Information given —
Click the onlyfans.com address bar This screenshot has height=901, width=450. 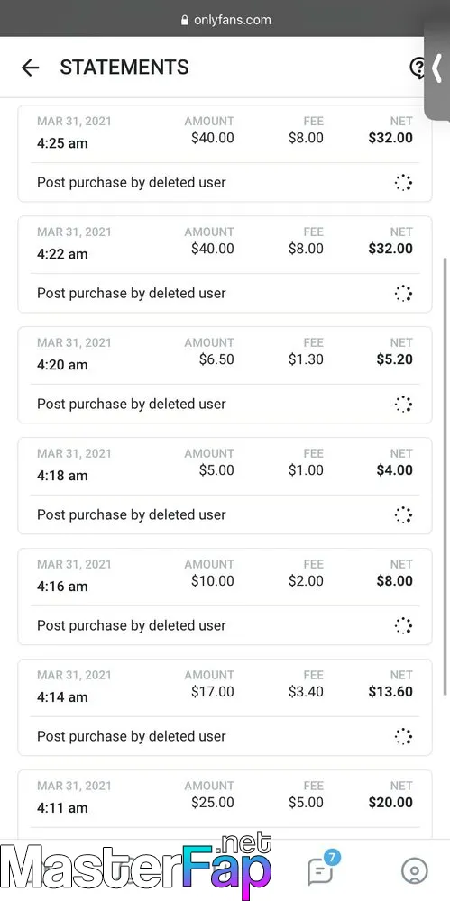click(x=225, y=20)
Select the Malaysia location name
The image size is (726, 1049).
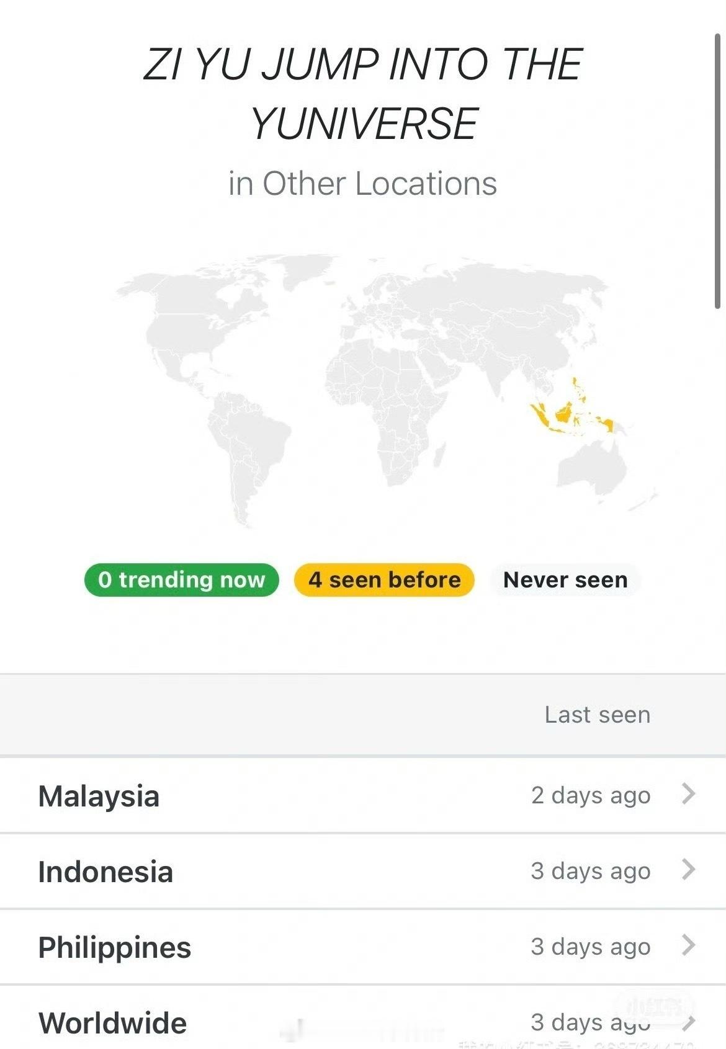point(99,796)
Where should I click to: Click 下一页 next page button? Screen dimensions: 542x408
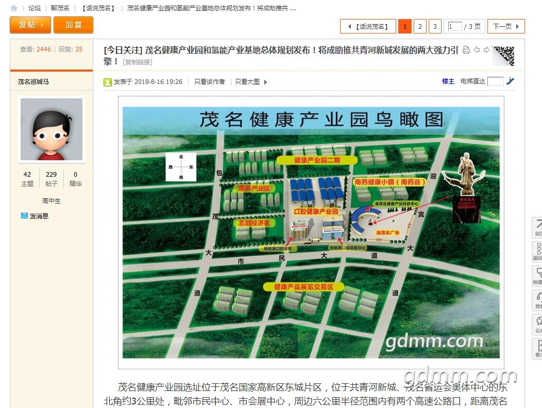505,26
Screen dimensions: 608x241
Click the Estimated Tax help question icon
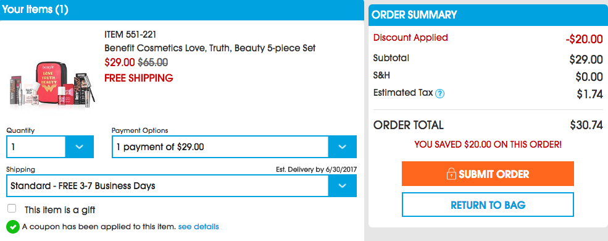(x=439, y=93)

What you have to do — Reproduce nothing but the lines that run from the line containing "Where should I" through the last line of the records, inclusive. Omit the pictures.

Answer space —
Where should I click to: Click 下一页 next page button? Screen dimensions: 542x408
505,26
Screen dimensions: 608x241
Click the Estimated Tax help question icon
(x=439, y=93)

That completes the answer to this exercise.